Work instructions: Add 51 to each coordinate in the answers of the records, and write out again every line starting at the one containing "The image size is (1865, 921)." and ending at the one containing "[x=447, y=462]". Leave the pictures out.

Given records:

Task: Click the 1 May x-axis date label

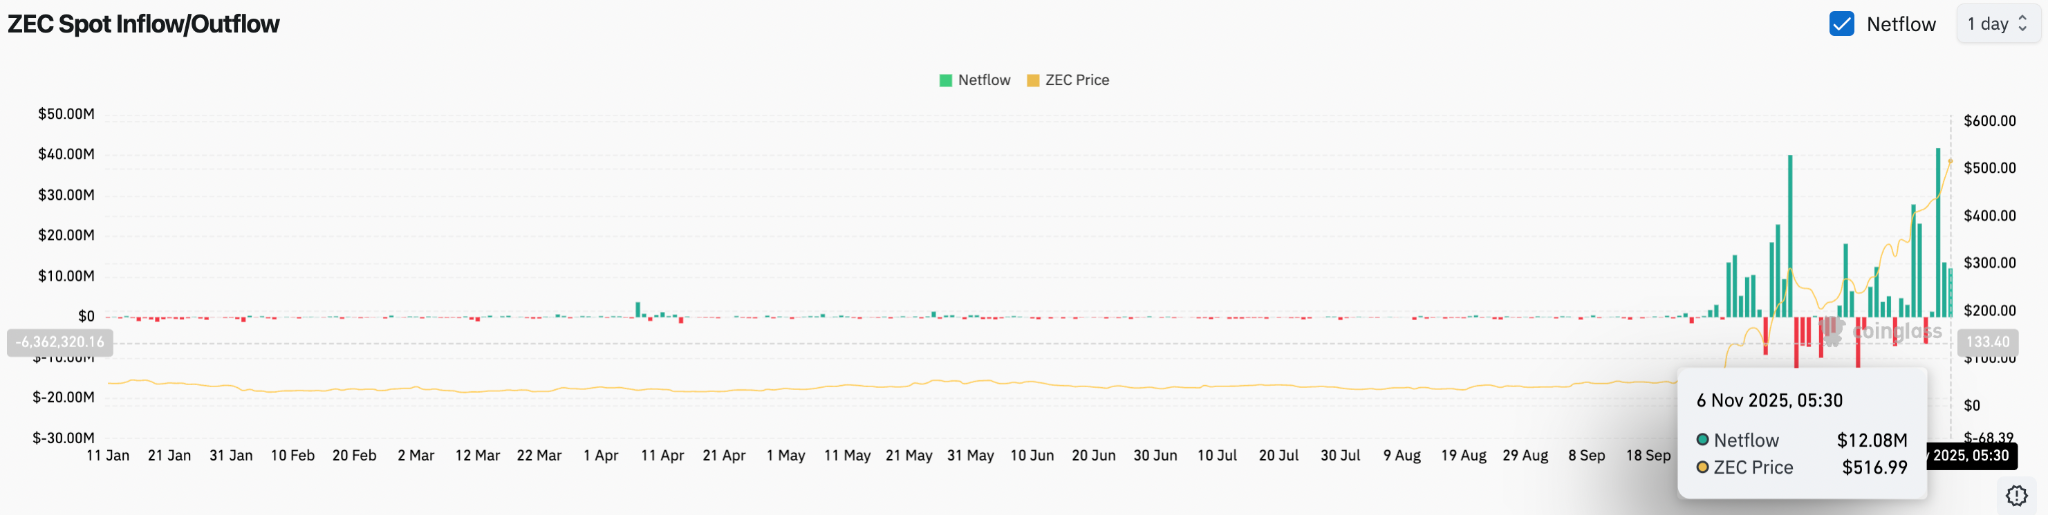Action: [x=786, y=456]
--
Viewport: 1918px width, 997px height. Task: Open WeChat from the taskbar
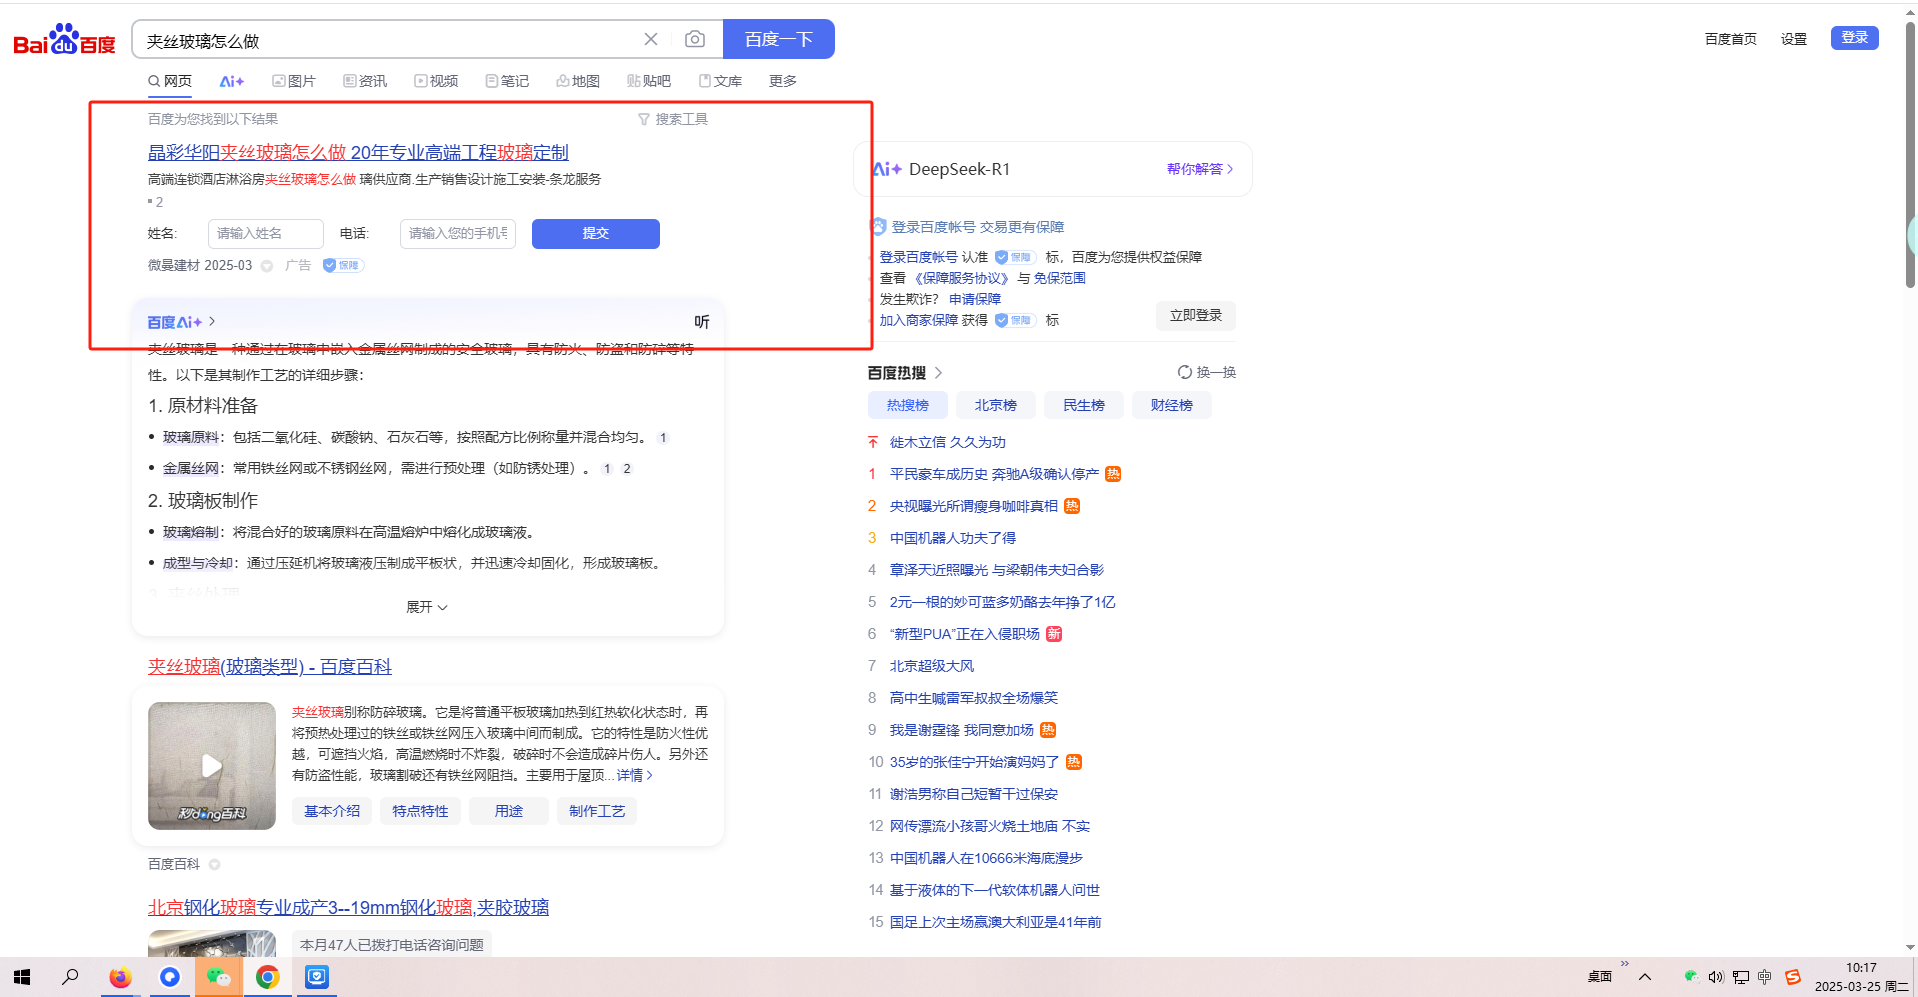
--
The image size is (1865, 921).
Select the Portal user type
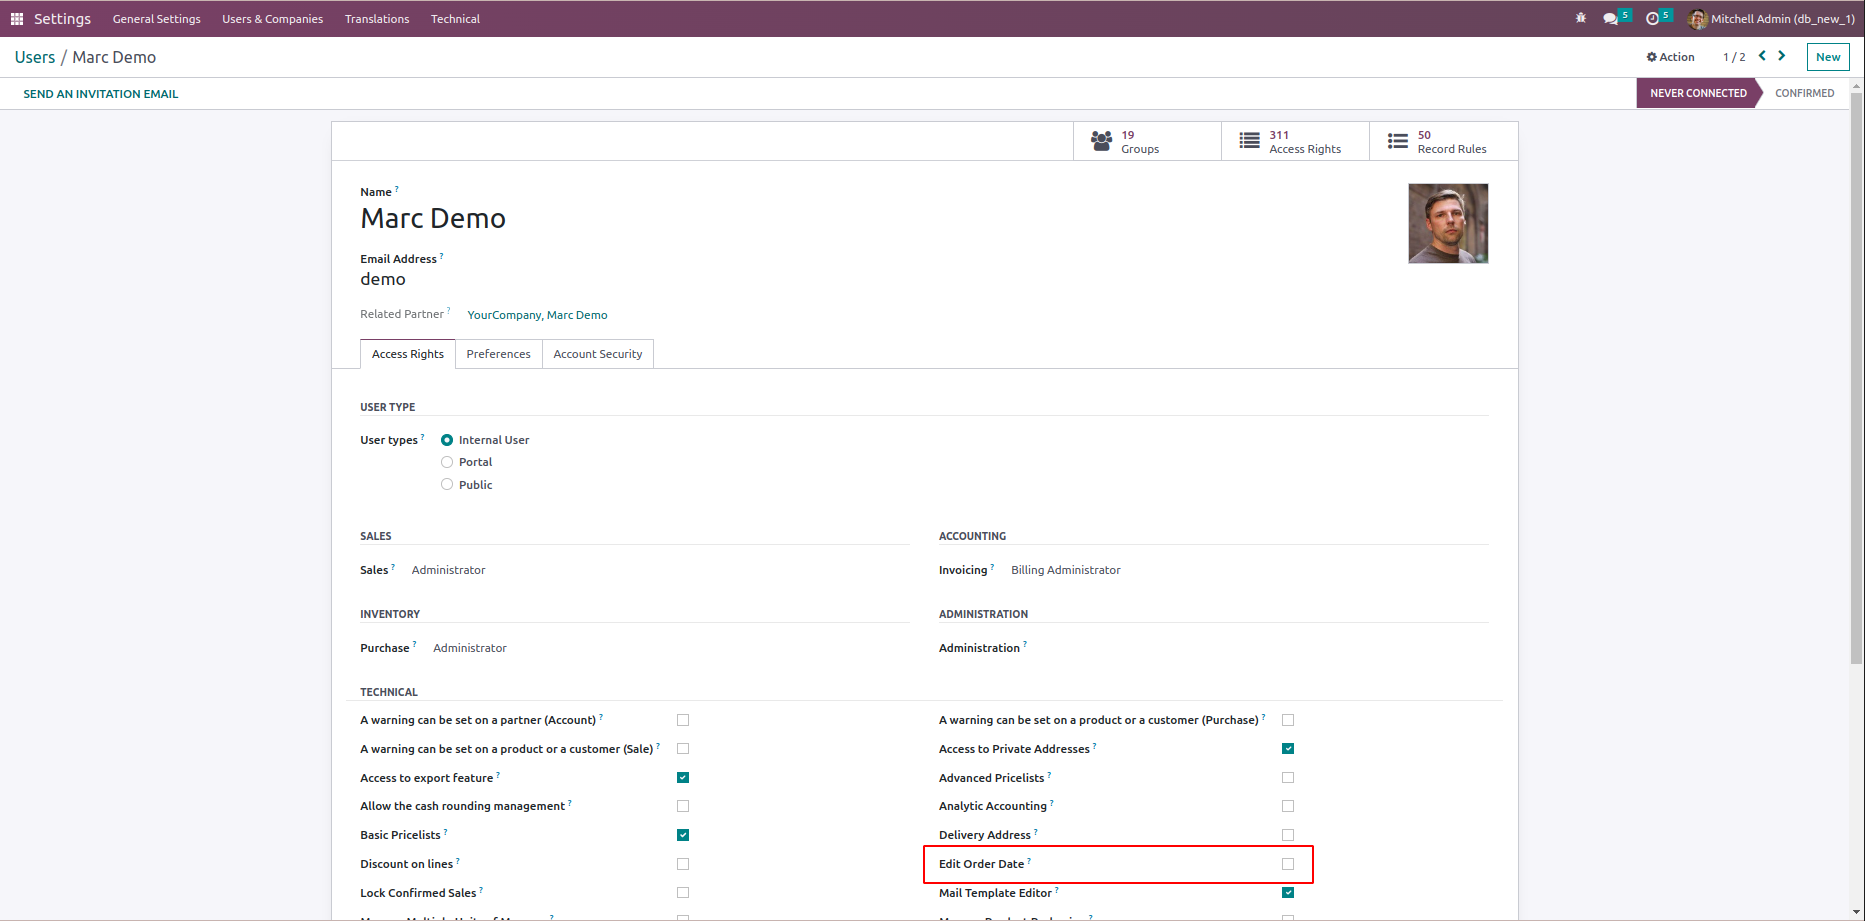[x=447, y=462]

Solution to the problem:
The image size is (1865, 921).
Select the Portal user type
[x=498, y=513]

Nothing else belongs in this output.